This Part: 128 Pages
Page 17
Chapter IX.--The Connection of the Christian Virtues.
Such a fear, accordingly, leads to repentance and hope. Now hope is the expectation of good things, or an expectation sanguine of absent good; and favourable circumstances are assumed in order to good hope, which we have learned leads on to love. Now love turns out to be consent in what pertains to reason, life, and manners, or in brief, fellowship in life, or it is the intensity of friendship and of affection, with right reason, in the enjoyment of associates. And an associate (hetairos) is another self; [2243] just as we call those, brethren, who are regenerated by the same word. And akin to love is hospitality, being a congenial art devoted to the treatment of strangers. And those are strangers, to whom the things of the world are strange.
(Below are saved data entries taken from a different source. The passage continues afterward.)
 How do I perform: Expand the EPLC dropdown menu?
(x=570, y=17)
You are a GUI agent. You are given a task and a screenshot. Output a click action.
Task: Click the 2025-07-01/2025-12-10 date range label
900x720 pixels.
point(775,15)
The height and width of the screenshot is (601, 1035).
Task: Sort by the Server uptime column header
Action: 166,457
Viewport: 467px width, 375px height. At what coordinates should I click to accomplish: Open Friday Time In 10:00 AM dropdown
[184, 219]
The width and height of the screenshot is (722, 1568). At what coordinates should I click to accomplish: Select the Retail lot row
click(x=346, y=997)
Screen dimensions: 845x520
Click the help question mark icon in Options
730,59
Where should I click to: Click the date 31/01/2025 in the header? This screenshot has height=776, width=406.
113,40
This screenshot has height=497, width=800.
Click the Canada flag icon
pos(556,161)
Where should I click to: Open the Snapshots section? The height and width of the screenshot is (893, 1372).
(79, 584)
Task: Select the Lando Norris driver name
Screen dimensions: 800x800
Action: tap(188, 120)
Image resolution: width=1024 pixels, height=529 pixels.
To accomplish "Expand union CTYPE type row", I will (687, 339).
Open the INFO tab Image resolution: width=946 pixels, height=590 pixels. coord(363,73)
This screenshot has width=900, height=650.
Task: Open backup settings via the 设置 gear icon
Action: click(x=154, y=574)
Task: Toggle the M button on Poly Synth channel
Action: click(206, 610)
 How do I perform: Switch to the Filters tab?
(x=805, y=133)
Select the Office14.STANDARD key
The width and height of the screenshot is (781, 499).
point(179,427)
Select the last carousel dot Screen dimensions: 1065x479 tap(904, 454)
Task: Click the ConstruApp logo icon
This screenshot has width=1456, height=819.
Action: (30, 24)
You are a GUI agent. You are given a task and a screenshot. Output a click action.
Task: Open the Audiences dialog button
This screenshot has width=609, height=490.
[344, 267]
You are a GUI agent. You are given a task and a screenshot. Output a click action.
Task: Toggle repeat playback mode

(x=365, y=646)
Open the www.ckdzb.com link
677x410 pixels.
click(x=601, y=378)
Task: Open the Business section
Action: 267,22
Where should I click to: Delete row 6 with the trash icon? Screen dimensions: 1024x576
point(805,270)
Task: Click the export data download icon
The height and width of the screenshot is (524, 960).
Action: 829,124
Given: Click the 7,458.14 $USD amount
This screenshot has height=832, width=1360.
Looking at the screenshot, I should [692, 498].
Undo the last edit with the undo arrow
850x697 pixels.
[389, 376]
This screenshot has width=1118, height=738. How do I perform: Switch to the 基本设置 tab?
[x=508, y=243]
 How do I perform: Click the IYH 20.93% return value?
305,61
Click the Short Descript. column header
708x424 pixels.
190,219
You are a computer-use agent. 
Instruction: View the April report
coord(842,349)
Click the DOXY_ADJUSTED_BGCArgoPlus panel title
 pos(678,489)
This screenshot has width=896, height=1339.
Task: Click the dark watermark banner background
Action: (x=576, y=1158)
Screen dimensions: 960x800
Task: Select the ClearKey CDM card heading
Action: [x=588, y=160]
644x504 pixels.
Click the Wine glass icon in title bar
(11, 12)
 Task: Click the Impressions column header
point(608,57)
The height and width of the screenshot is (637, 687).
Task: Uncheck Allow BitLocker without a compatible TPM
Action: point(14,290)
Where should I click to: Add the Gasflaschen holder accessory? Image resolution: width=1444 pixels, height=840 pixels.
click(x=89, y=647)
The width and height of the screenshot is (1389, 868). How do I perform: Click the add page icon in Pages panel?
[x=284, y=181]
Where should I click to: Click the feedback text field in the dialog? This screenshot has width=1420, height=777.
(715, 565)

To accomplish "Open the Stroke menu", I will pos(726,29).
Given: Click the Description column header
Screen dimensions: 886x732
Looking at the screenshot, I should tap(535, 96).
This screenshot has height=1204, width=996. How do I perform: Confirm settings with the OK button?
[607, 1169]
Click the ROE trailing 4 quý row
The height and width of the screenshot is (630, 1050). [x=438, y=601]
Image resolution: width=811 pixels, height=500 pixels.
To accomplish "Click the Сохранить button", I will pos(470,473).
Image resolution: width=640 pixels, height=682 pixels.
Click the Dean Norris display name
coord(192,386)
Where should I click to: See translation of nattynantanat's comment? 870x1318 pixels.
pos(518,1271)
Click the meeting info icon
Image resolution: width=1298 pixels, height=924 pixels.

For we regard as worldly those, who hope in the earth and carnal lusts. "Be not conformed," says the apostle, "to this world: but be ye transformed in the renewal of the mind, that ye may prove what is that good, and acceptable, and perfect, will of God." [2244]
Hospitality, therefore, is occupied in what is useful for strangers; and guests (epixenoi) are strangers (xenoi); and friends are guests; and brethren are friends. "Dear brother," [2245] says Homer.
[2243] heteros ego, alter ego, deriving hetairos from heteros.
[2244] Rom. xii. 2.
[2245] phele kasignete, Iliad, v. 359.